GST-SOD1-R9融合蛋白的表达、纯化、稳定性与跨膜效应

穿膜肽TAT介导的双效抗氧化酶GST(谷胱甘肽巯基转移酶)-TAT-SOD1(Cu,Zn超氧化物歧化酶),可有效清除胞内自由基,其预防氧化损伤的效果强于SOD1-TAT,但前者的跨膜能力不如后者。为增强双效抗氧化酶的跨膜效率,本研究融合了SOD1和穿膜肽R9,合成SOD1-R9全基因序列,并将其插入带有GST的原核表达载体pGEX-4T-1中,成功构建了GST-SOD1-R9融合蛋白表达质粒。

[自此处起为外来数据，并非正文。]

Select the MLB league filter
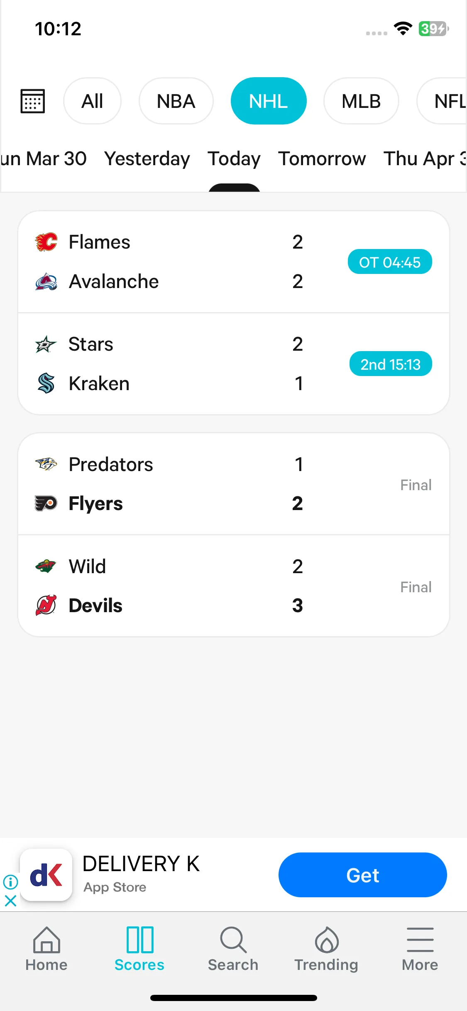Image resolution: width=467 pixels, height=1011 pixels. 361,101
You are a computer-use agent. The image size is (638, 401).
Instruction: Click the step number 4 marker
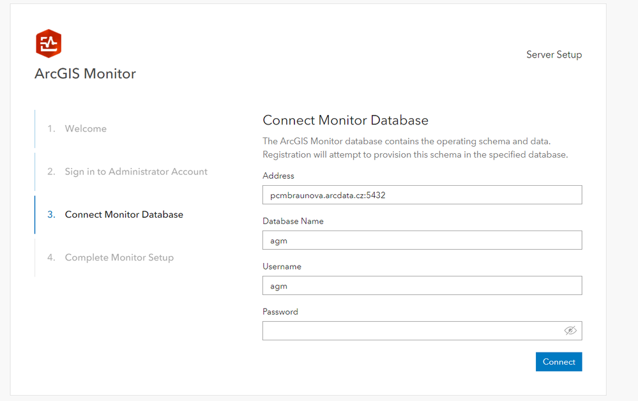point(51,257)
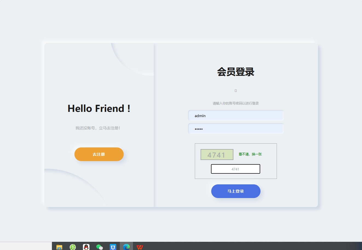Viewport: 362px width, 250px height.
Task: Focus the captcha entry box containing 4741
Action: tap(236, 169)
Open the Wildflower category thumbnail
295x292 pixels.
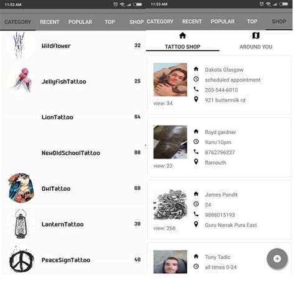[x=21, y=45]
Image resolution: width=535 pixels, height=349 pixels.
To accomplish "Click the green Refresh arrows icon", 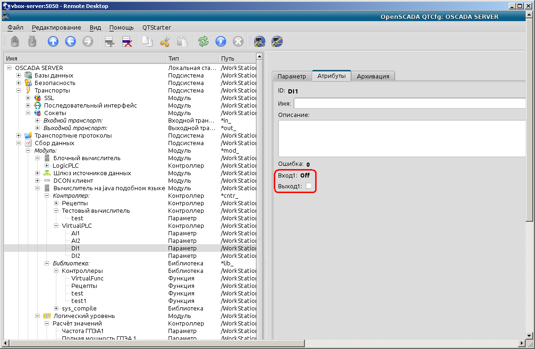I will (203, 42).
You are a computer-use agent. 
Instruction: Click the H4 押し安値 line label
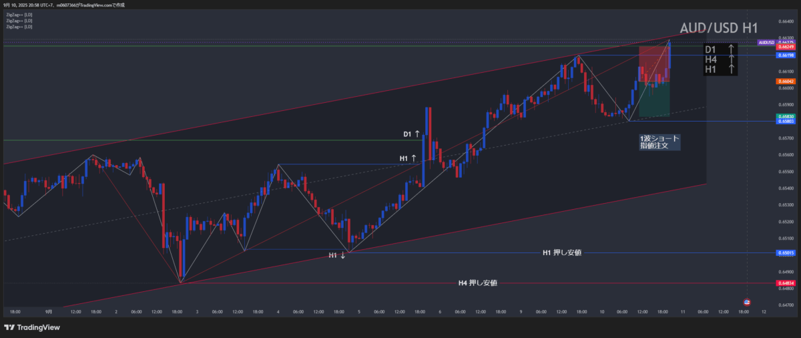(477, 283)
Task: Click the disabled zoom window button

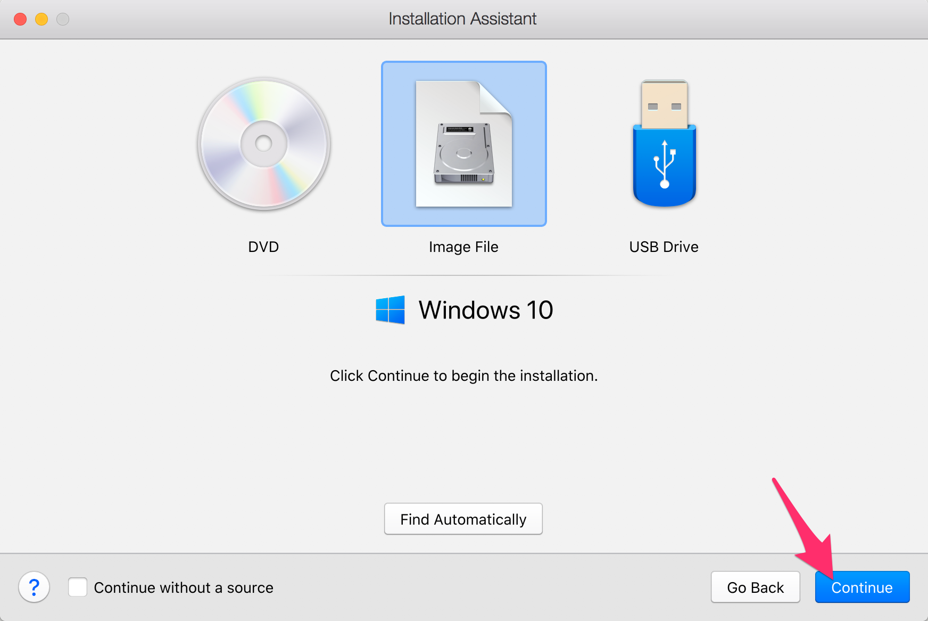Action: [x=63, y=19]
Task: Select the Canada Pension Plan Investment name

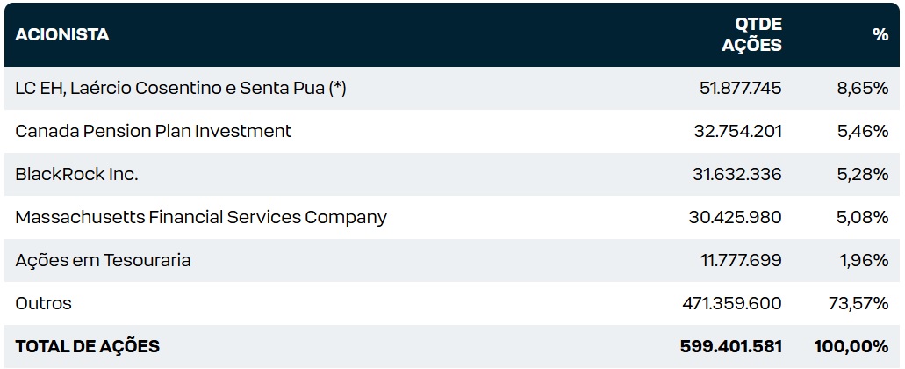Action: tap(154, 131)
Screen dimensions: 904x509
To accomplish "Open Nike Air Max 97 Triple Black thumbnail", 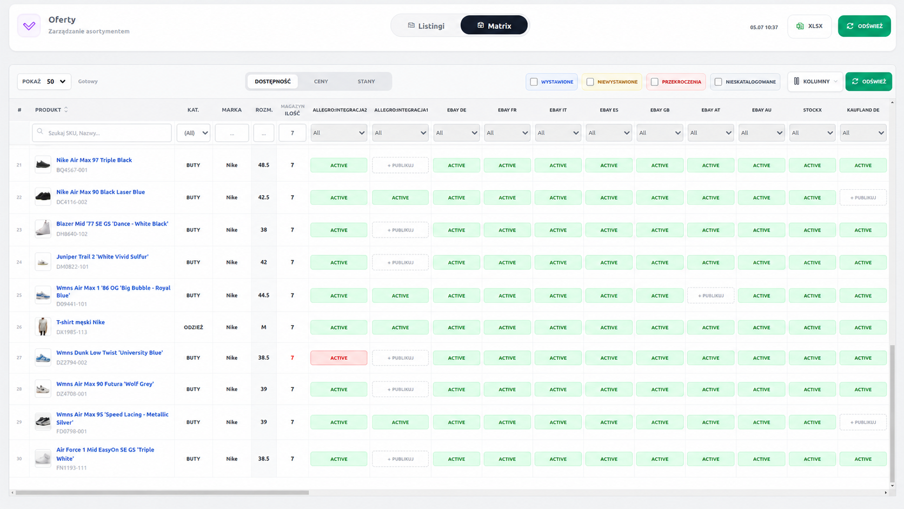I will [43, 164].
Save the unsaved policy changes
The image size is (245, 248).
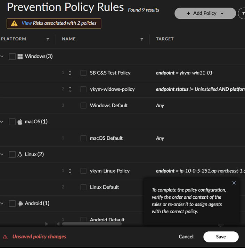click(x=221, y=237)
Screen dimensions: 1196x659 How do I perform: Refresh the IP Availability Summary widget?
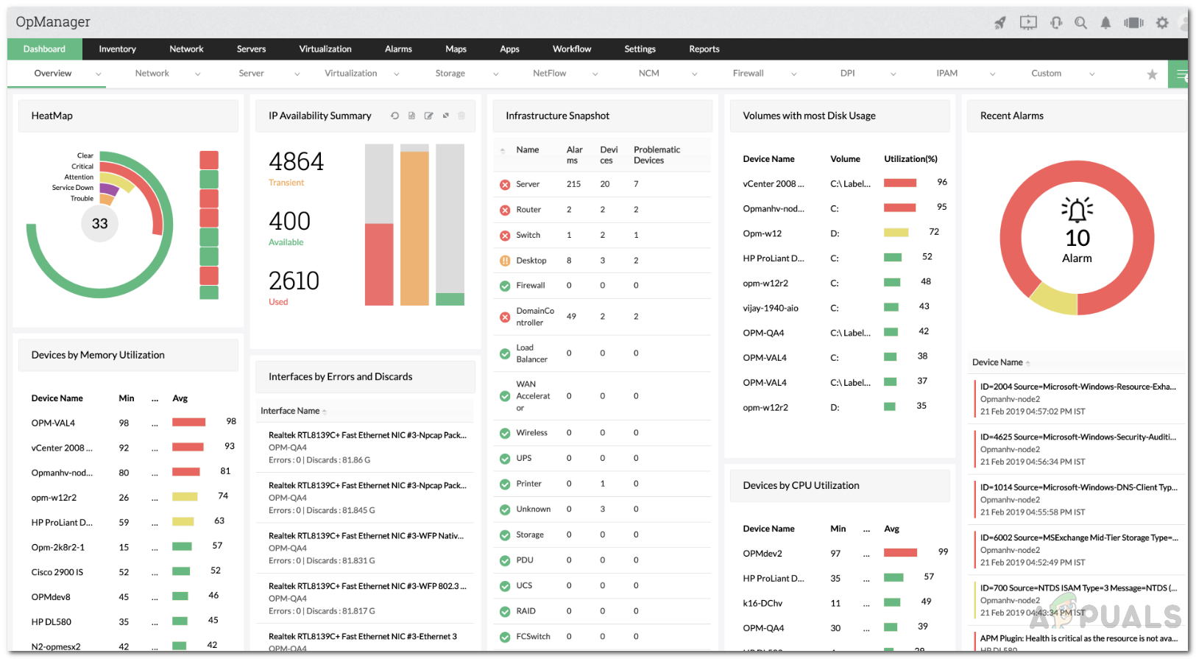(395, 116)
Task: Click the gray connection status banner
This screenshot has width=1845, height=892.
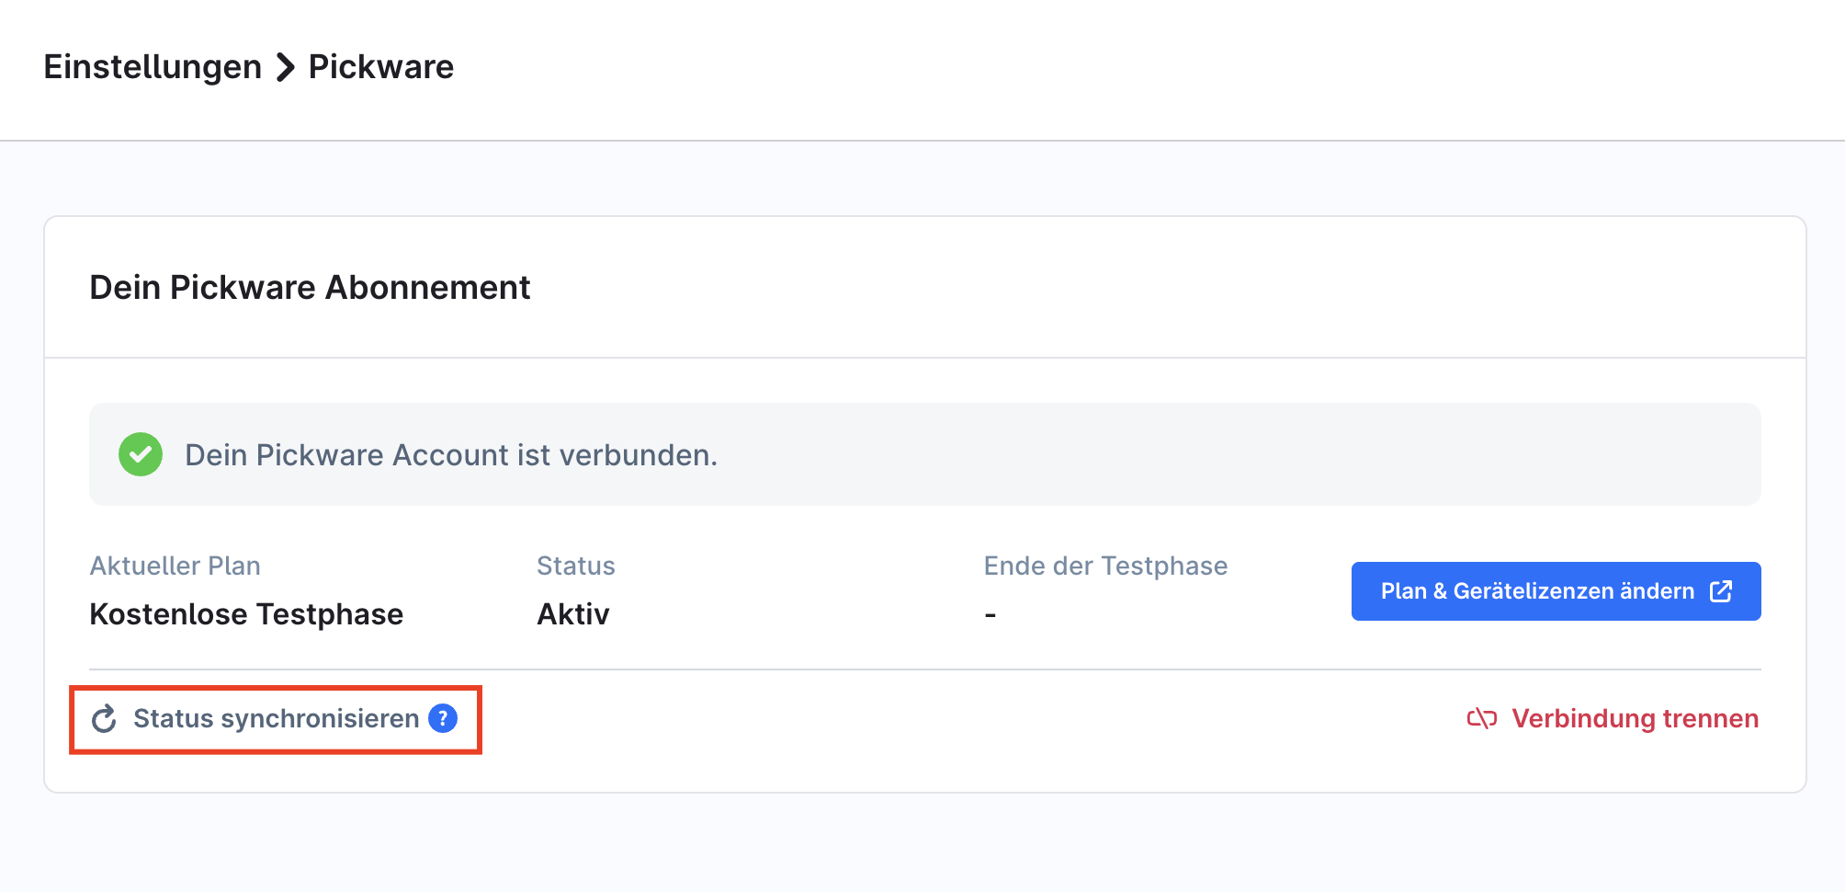Action: coord(1194,454)
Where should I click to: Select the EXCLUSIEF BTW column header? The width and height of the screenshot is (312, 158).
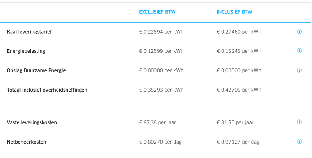(157, 12)
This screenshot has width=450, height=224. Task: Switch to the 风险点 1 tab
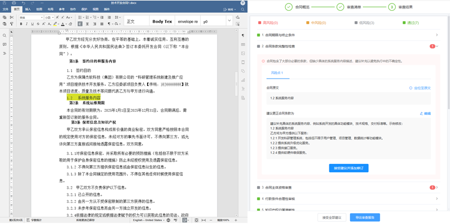277,73

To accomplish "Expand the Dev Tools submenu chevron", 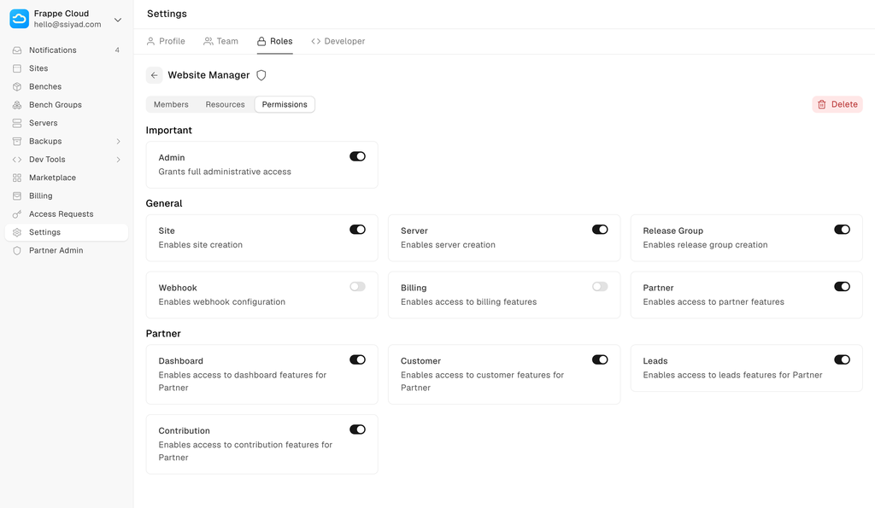I will [118, 160].
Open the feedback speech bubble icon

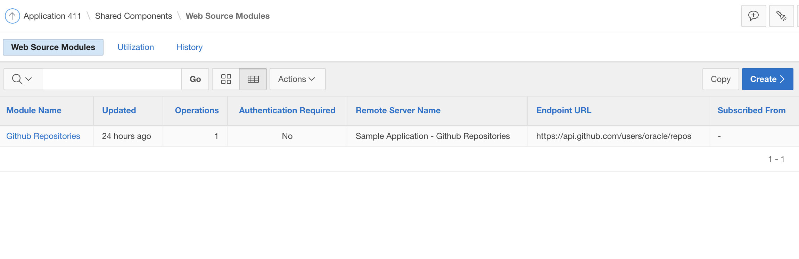click(753, 16)
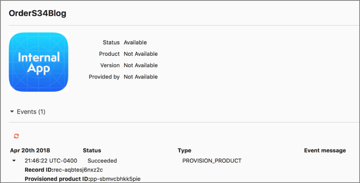360x183 pixels.
Task: Click the Apr 20th 2018 date header
Action: (x=30, y=150)
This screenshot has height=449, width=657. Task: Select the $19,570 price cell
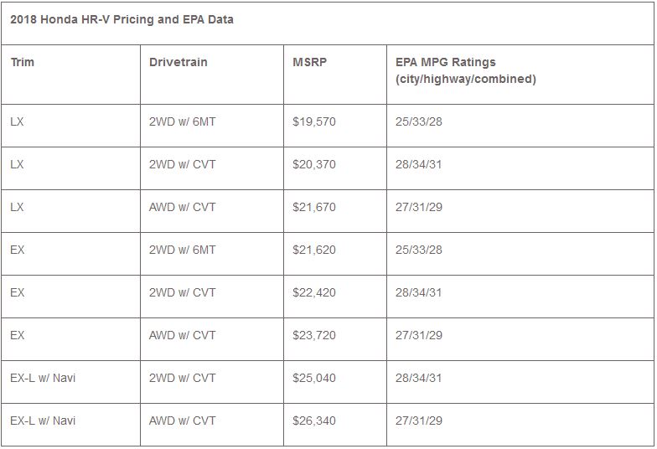314,121
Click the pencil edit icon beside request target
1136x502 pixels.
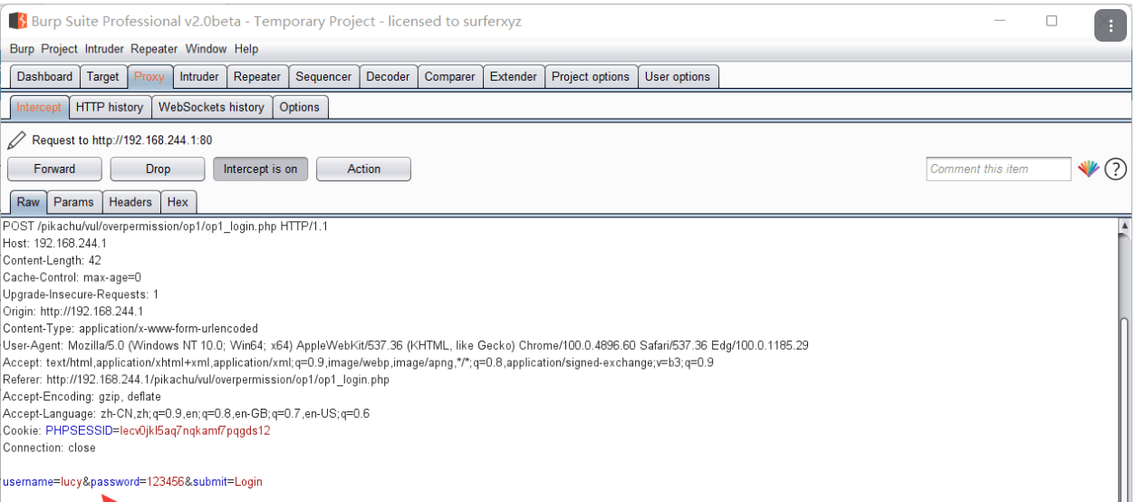tap(15, 140)
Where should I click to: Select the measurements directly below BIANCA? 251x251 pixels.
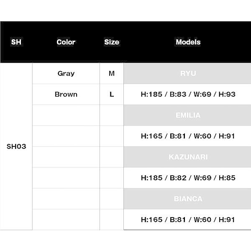(188, 220)
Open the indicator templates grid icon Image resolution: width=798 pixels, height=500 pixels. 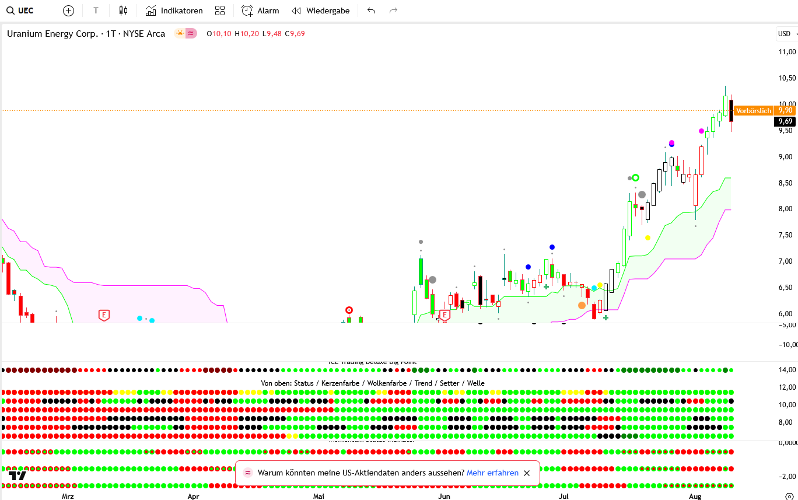pos(220,11)
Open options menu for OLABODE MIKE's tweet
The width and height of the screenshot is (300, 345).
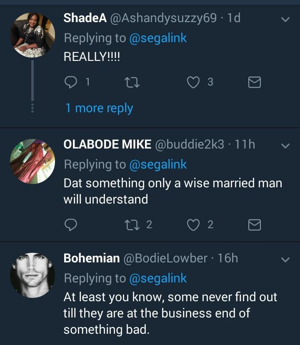[285, 146]
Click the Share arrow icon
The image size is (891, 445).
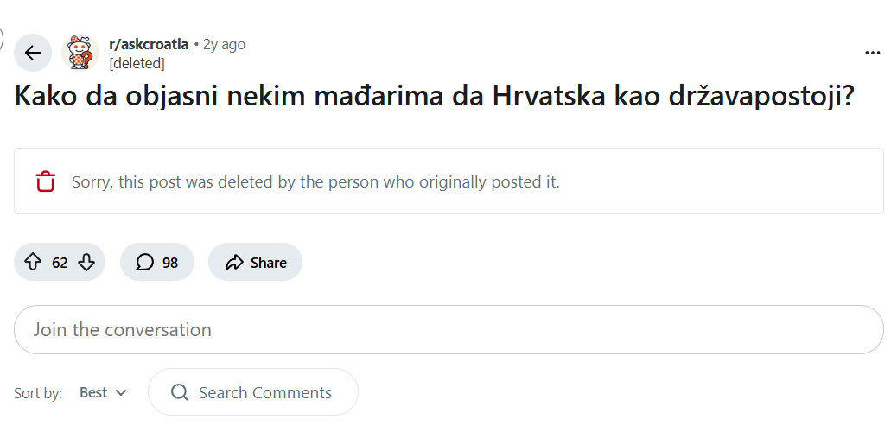coord(233,263)
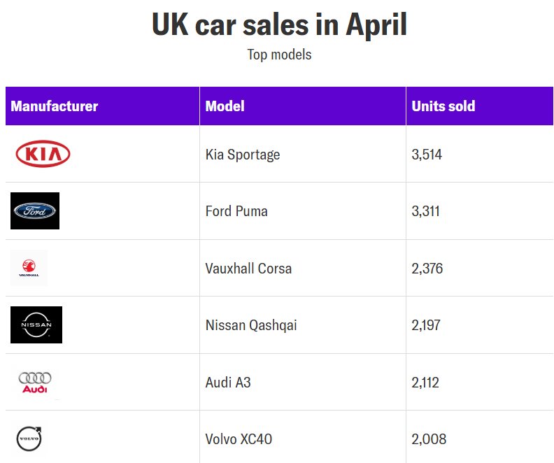Click the Top models subtitle

click(279, 55)
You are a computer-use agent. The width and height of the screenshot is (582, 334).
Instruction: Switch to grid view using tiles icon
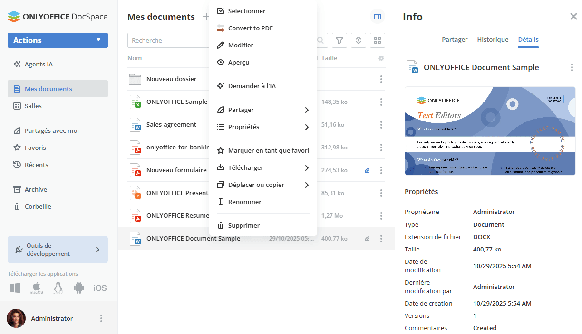click(x=377, y=40)
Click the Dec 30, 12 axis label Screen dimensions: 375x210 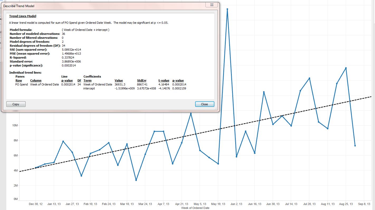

然后,将重组质粒pGEX-4T-1-SOD1-R9转化大肠杆菌BL21(DE3),用IPTG诱导表达融合蛋白,通过改变诱导温度和诱导时间,确定了融合蛋白在25℃下表达11 h,可得到高表达量的可溶性GST-SOD1-R9融合蛋白。利用80%硫酸铵沉淀和GST琼脂糖树脂纯化得到纯蛋白,应用SDS-PAGE和酶活性鉴定纯化的蛋白为正确表达的目标蛋白。GST-SOD1-R9融合蛋白的温度和pH稳定性实验结果证实,该蛋白在生理条件下具有良好的SOD和GST活性。细胞跨膜实验结果证明其跨膜能力与GST-TAT-SOD1融合蛋白相比显著增强(P<0.05)。这些工作为深入研究GST-SOD1-R9的抗氧化损伤效应建立了基础。